Listening:<改正通信傍受法>来月施行 振り込め摘発期待、乱用懸念は消えず - 毎日新聞
犯罪捜査で電話や電子メールなどの傍受対象の犯罪を拡大した改正通信傍受法の一部が来月1日に施行される。対象犯罪が組織的な詐欺や窃盗などにも拡大され、振り込め詐欺などの摘発に効果が期待される一方、今後は立会人なしの傍受を認めることから学者や弁護士が「乱用の恐れがある」「プライバシーの侵害が拡大する」などと懸念する。【鈴木一生】
対象犯罪を拡大
改正法は、取り調べの録音・録画(可視化)の義務付けや司法取引を導入する刑事司法改革関連法の一つで今年5月に成立した。振り込め詐欺や組織的な窃盗集団、暴力団による殺傷事件など社会問題化している犯罪に対応するのが目的だ。暗号通信や情報セキュリティー技術の発達から、捜査機関の負担が大きかった手続きを見直す狙いもある。「中略」
また、通信傍受などの捜査手法を研究している井桁大介弁護士は「全体としては逸脱する傍受が行われないよう厳しく制御する仕組みになっている印象だ」としながら「仮に捜査機関から求められるままに裁判所が傍受を広く認めるようなことがあれば、組織性の要件が無実化し、一般の事件でも傍受捜査が行われるようになったり、傍受した内容が別の事件の捜査に使われたりするなど、当初の想定から逸脱した運用になる可能性が出てくる。不当な運用がされないように傍受された通信内容を精査するなどして、メディアや社会が不断に監視する必要がある」と述べた。
通知されないケース
捜査機関は、スポット傍受を実施し、犯罪関連の通信と判断した場合に限って継続して傍受できる。傍受した全内容の「原記録」と、原記録から犯罪関連以外の通信内容を消去した「傍受記録」がブルーレイディスクなどで作製される。「傍受記録」に記録された当事者に対し、捜査機関は原則30日以内に傍受の事実を通知するが、犯罪関連通信が無く原記録にのみ記録されている当事者には通知されない。
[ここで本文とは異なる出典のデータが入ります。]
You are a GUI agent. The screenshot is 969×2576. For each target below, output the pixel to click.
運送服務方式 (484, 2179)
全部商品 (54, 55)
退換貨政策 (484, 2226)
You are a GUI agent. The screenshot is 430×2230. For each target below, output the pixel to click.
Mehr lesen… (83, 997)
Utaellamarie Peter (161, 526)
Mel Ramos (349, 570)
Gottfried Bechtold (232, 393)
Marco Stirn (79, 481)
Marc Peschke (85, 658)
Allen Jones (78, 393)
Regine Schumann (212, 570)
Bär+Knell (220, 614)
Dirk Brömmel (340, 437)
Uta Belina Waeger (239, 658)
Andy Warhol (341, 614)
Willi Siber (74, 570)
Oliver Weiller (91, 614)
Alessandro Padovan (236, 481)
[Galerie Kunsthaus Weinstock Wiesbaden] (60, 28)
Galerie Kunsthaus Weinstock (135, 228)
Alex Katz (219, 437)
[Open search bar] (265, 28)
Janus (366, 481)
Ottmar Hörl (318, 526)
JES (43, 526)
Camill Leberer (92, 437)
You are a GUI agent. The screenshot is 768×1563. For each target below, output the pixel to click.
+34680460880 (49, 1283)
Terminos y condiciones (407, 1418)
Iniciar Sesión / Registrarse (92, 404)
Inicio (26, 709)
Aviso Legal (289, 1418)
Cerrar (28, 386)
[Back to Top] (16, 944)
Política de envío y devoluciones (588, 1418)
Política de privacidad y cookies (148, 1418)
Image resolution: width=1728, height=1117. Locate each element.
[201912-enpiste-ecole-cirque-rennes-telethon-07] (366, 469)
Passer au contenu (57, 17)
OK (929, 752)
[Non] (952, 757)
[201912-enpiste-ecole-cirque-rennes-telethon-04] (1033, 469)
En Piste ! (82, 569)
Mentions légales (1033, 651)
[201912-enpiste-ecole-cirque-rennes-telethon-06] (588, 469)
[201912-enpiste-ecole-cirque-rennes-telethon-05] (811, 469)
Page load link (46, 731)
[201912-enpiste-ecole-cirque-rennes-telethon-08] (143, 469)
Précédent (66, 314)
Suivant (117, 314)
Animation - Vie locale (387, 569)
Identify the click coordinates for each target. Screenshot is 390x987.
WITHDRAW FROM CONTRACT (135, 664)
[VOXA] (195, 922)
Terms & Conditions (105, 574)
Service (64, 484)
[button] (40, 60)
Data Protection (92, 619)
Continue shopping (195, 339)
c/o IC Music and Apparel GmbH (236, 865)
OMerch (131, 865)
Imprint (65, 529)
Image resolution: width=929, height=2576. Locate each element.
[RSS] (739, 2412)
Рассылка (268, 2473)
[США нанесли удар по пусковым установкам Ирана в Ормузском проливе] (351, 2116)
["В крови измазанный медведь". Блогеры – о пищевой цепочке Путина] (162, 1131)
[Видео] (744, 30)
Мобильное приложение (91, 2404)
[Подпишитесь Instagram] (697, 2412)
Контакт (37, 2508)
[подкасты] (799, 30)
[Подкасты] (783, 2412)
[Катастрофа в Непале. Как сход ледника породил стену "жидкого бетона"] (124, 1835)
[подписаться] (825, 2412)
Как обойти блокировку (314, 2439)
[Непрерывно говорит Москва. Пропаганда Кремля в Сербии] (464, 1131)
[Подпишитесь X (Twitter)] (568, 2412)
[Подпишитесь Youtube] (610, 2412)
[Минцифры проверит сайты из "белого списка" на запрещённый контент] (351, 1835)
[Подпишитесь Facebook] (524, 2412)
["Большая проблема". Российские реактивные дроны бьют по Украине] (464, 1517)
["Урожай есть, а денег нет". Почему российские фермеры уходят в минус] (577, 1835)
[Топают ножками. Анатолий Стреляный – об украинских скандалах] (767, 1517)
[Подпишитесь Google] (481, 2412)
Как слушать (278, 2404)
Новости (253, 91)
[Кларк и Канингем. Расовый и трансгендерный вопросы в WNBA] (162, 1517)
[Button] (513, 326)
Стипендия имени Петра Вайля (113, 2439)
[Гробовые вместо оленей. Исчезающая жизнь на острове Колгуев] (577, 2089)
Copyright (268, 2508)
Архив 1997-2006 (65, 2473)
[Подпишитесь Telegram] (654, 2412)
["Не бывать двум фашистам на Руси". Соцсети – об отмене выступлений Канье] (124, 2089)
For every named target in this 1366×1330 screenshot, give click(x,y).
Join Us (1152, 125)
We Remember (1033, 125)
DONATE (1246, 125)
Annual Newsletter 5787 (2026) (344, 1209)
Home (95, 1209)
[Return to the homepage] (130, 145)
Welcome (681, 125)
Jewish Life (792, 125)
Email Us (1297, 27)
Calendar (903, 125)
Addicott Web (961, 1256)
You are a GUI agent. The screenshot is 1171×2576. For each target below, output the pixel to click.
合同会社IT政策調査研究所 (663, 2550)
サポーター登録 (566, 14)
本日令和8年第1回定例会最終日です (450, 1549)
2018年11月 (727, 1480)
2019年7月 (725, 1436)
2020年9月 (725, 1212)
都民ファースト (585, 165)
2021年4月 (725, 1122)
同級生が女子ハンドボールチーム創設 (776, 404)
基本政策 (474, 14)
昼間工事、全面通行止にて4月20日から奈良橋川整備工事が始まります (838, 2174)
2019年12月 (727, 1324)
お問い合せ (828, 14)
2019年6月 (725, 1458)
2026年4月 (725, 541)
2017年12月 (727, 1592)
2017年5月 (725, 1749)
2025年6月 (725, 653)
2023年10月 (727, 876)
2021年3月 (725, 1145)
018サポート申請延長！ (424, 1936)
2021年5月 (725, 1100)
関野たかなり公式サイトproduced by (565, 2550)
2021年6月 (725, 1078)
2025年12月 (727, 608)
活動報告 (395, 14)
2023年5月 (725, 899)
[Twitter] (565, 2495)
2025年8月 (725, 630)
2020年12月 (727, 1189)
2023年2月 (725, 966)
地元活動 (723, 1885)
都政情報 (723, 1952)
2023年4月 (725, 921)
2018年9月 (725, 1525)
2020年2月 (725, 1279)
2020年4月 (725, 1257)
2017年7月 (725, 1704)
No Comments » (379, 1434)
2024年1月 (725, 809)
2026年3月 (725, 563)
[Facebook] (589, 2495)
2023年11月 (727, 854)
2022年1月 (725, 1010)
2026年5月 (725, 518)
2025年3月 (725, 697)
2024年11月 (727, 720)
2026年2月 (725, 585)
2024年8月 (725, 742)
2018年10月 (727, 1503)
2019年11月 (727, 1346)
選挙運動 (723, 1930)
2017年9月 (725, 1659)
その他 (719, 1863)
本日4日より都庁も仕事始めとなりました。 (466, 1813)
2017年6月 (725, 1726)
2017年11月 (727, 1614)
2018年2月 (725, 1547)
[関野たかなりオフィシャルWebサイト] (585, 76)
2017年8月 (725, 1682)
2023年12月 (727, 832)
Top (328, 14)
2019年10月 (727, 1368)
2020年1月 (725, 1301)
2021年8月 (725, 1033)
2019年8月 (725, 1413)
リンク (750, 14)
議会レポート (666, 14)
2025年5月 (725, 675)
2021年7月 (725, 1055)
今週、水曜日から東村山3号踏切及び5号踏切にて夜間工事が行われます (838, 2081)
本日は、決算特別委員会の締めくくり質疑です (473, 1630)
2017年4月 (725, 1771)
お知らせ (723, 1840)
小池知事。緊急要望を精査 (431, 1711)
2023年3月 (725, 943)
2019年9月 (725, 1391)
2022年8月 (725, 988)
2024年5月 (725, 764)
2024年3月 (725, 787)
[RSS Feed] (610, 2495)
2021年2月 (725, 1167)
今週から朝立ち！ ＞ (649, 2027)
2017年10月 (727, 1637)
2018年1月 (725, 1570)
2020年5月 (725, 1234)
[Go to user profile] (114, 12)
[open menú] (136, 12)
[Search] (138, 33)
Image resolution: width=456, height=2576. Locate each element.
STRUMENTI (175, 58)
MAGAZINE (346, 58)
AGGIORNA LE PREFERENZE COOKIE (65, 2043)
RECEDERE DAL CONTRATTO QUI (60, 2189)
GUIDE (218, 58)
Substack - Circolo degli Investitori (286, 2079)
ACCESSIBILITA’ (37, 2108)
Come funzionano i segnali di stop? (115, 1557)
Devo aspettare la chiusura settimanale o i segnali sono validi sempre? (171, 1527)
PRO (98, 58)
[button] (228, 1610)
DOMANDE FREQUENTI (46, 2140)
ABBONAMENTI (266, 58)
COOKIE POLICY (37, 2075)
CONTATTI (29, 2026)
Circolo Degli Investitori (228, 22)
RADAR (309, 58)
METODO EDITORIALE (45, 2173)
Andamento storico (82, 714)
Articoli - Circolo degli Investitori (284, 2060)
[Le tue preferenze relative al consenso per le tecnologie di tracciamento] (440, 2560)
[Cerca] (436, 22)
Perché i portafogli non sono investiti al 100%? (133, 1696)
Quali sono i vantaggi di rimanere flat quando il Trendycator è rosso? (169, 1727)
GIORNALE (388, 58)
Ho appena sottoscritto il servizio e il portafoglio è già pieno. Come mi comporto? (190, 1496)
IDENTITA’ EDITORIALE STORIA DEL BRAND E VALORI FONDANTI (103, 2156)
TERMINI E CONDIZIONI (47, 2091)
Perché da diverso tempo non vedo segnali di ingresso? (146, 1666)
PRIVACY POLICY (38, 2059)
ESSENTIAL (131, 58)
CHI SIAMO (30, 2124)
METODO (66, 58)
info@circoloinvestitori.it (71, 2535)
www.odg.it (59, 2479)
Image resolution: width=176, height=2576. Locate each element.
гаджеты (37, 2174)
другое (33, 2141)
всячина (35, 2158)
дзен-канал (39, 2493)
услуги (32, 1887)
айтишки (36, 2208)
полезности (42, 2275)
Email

小川敏夫・民進党参院議員(元法相)は先の通常国会の参院法務委員会で「通知が行かない人がいれば、犯罪関連の通信でなくても捜査官が乱用して傍受している恐れがある。その場合の事後的なチェック体制が不十分だ」と批判した。傍受した全内容の原記録は捜査機関から裁判所に提出されて保管される。当事者は聴取・閲覧することができるが、通知がなければ傍受の事実も知らず、裁判所に原記録が保管されていること自体も分からないとの指摘だ。
当時の岩城光英法相は「傍受は厳格な要件の下で対象が決められており、いつでも犯罪関連通信が行われるという状況で行っている」と説明。そのうえで「傍受対象の通信機器の使用者は通知を受けるのが通常で、当事者が原記録をチェックすることを前提に実施しており、違法な傍受は想定できない」としている。